In this study, we tested whether activation of mucosal NK2 receptors facilitates the release of PYY from colonic mucosa and if so, whether the endogenously released PYY affects the enhancement of 5-HT release caused by NK2 receptor stimulation, using isolated muscle layer-free mucosal preparations from the guinea pig colon.

Methods

Tissue preparation

All studies involving animals are reported in accordance with the ARRIVE guidelines for reporting experiments involving animals (Kilkenny et al., 2010; McGrath et al., 2010). All procedures were performed in accordance with the Dokkyo University School of Medicine animal care guidelines, which confirm to the Guide for the Care and Use of Laboratory animal (NIH publication no. 85-23, revised 1985). Male Dunkin–Hartley guinea pigs (250–500 g body weight) were purchased from Shizuoka Laboratory Animal Center, Inc. (Shizuoka, Japan) and Saitama Experimental Animals Supply Co., Ltd. (Saitama, Japan). Guinea pigs were anaesthetized with enflurane and bled via the femoral artery. A segment of the proximal colon, 3–8 cm distal from the caecum, was removed; and the luminal contents were washed out with a modified Tyrode's solution (136.8 mM NaCl, 2.7 mM KCl, 1.8 mM CaCl2, 1.05 mM MgCl2, 0.42 mM NaH2PO4, 11.9 mM NaHCO3, 5.56 mM glucose and 0.06 mM EDTANa2). The colon was divided into three segments of circa 1.5 cm and opened longitudinally. Muscle layer (longitudinal/circular muscle layer)-free colonic mucosal preparation consisted of a sheet of submucosa/mucosa, which was obtained by removal of the muscle layer by careful dissection; this preparation is a convenient model as a bioassay for epithelial NK2 receptor (Kojima et al., 2011). The tissue preparations were suspended in a longitudinal direction under a 4.9 mN load in 2 mL tissue baths filled with modified Tyrode's solution at 37°C and were aerated with 95% O2/5% CO2. The tissue preparations were allowed to equilibrate for 80 min with fresh replacement of the bathing medium every 10 min. Following the equilibration period, the experiments were conducted by collecting the bathing medium every 10 min (measurement of 5-HT) or 20 min (measurement of PYY). The medium obtained during the first 80–100 min was discarded. At the end of the collection period, the tissue preparations were blotted and weighed.

Measurement of PYY

The collected medium was lyophilized, dissolved in phosphate buffer (200 µL) containing 25 mM EDTANa2/1% BSA and was centrifuged at 4°C, 10 000× g for 15 min. After centrifugation, the levels of PYY in the supernatants (25–75 µL) were measured in duplicate by a commercially available PYY-EIA kit, according to the manufacturer's instructions (Peptide institute, Inc., Osaka, Japan). The lower limit of detection of the assay is 0.14 ng·mL−1. The intra- and inter-assay coefficients of variation were 4.5% and 7.8% for PYY respectively. The levels of PYY in the incubation medium are expressed as pmol·g−1·20 min−1. The results are expressed as a percentage of the mean outflow observed during the first two collection samples (100–140 min of incubation) of the individual experiments.

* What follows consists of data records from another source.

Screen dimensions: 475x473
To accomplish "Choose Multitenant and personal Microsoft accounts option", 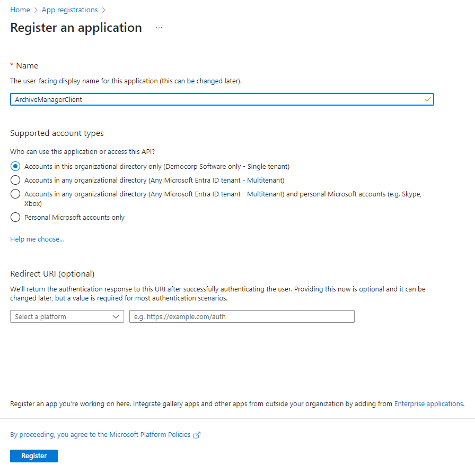I will pos(15,194).
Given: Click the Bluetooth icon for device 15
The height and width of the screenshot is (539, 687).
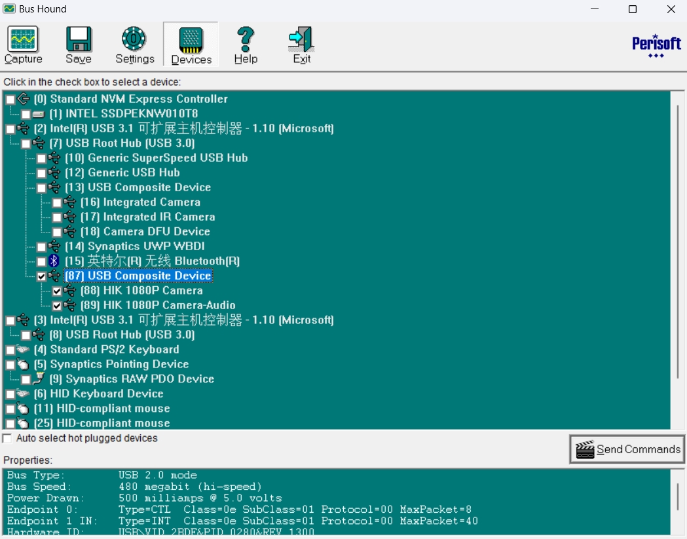Looking at the screenshot, I should 54,261.
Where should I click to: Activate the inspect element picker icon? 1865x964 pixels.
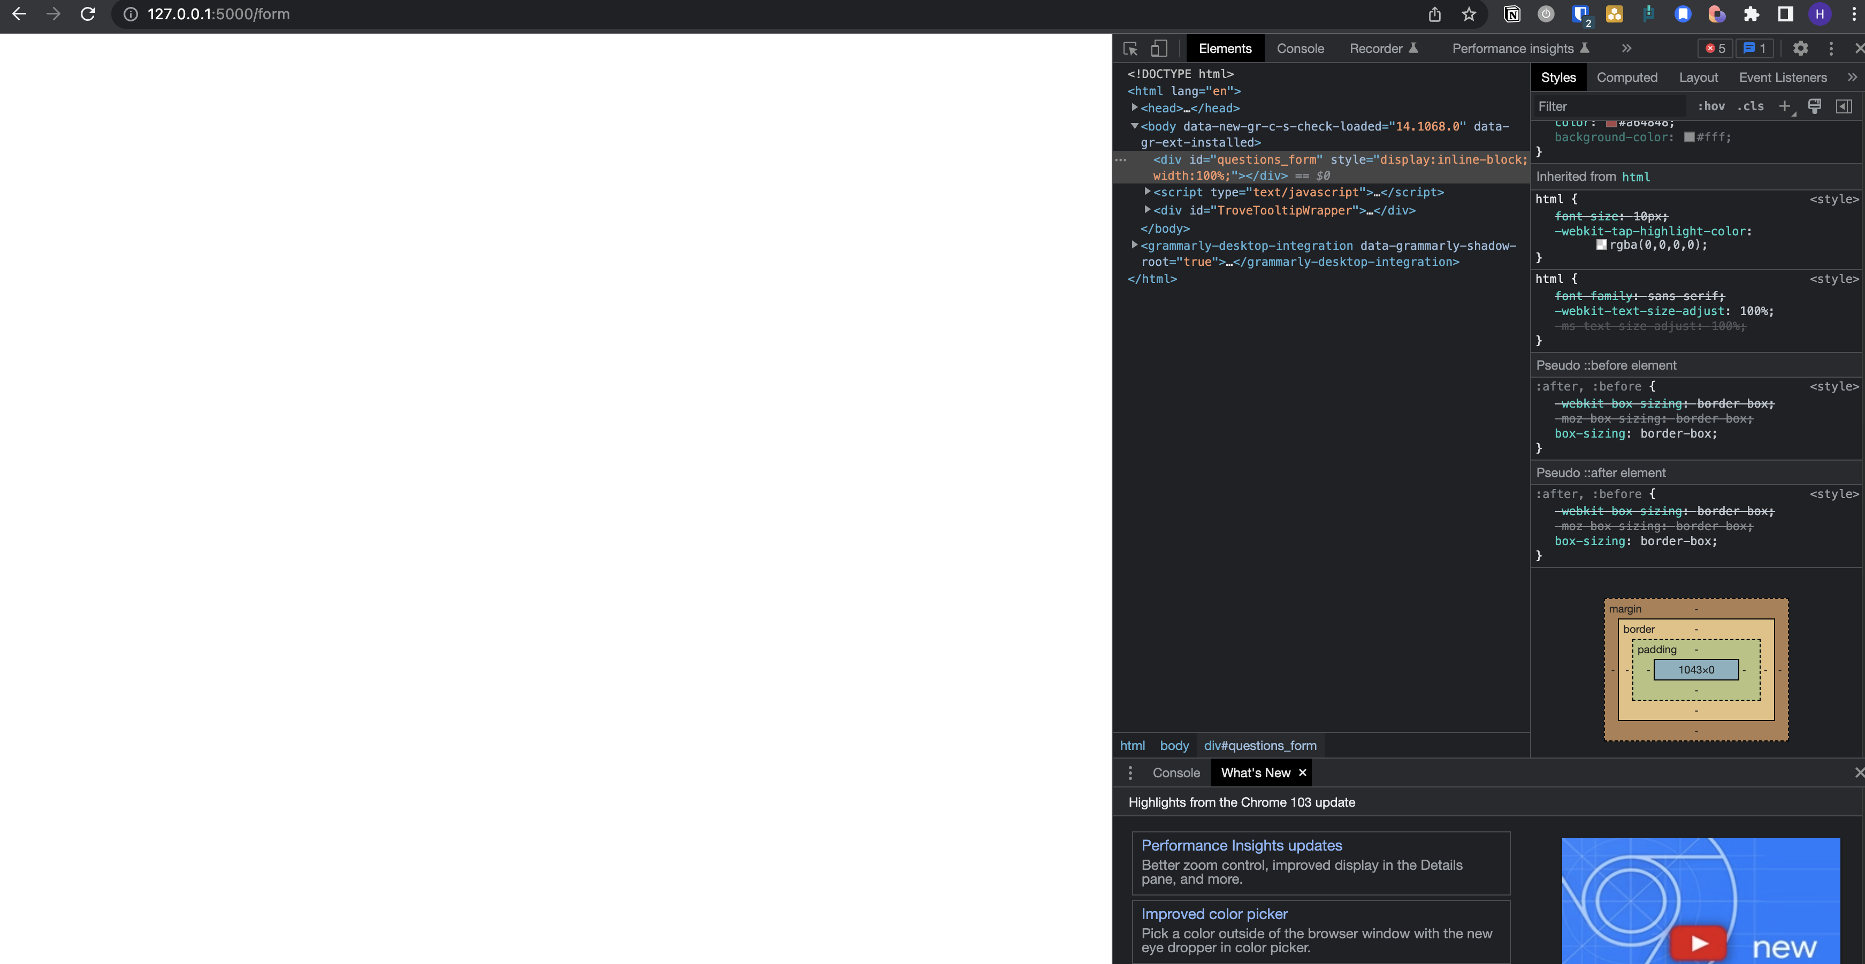pos(1130,48)
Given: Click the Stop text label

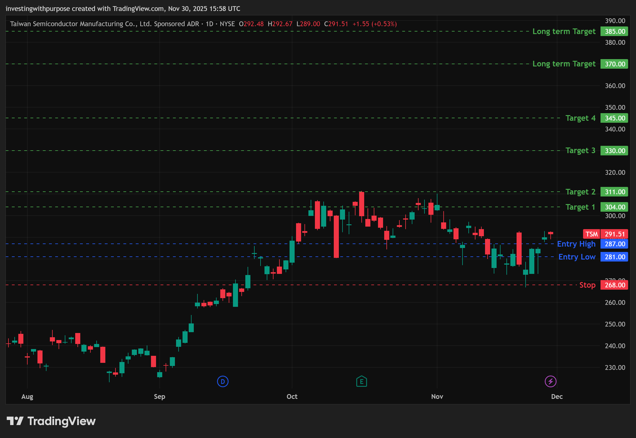Looking at the screenshot, I should click(587, 285).

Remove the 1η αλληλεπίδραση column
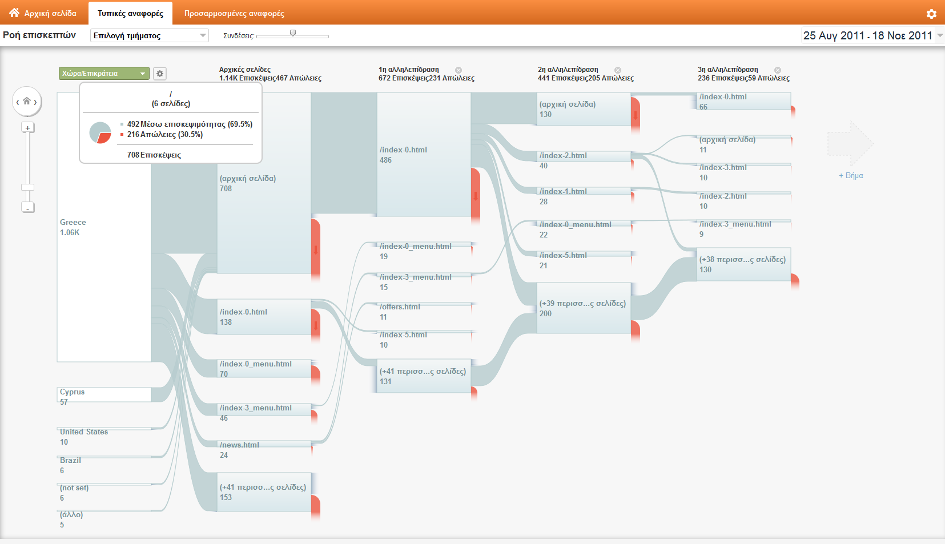(x=459, y=70)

Measurement of 5-HT, 5-hydroxyindoleacetic acid (5-HIAA)

The collected medium was lyophilized, dissolved in 0.4 M perchloric acid (200 µL) and passed through a 0.45 µm filter (Dismic-13CP; Advantec, Tokyo, Japan). 5-HT and 5-HIAA in the filtrate were measured by an HPLC with electrochemical detection (ECD-300; Eicom, Tokyo, Japan) and a pen recticoder (SS250F; Sekonic, Tokyo, Japan), as described previously (Kojima et al., 2004). Known concentrations of 5-HT and 5-HIAA (Sigma, St Louis, MO) were used as standards. The separation of 5-HT and 5-HIAA was achieved by a reverse-phase column [length of 100 mm, inner diameter of 4.6 mm, C-18 (3 µm); Shiseido, Tokyo, Japan], using a mobile phase consisting of 0.1 M monochloroacetic acid, 1 mM EDTA, 55 mg·L−1 sodium octylsulphate and 5–10% acetonitrile (pH 3.2) at a flow rate of 0.5 mL·min−1. Aliquots (20 µL) of the filtrate were injected directly into the HPLC column. The limit of detection was between 142 and 283 fmol for 5-HT, between 131 and 261 fmol for 5-HIAA per injection.

Drugs and solutions

The following drugs were used: βAla-NKA-(4-10) (Sigma); GR 159897, BIBO 3304 trifluoroacetate, BIIE 0246 formate (Tocris, Bristol, UK); tetrodotoxin, peptide YY (rat, mouse, porcine, canine) (Phoenix Pharmaceuticals, Inc., Burlingame, CA, USA). All drugs were dissolved in distilled water with the following exceptions: GR 159897 (100 µM) was dissolved in 70% DMSO. All subsequent dilutions of the drugs were made with distilled water. The vehicles had no effects on βAla-NKA-(4-10)-evoked 5-HT or PYY outflow or basal 5-HT or PYY outflow.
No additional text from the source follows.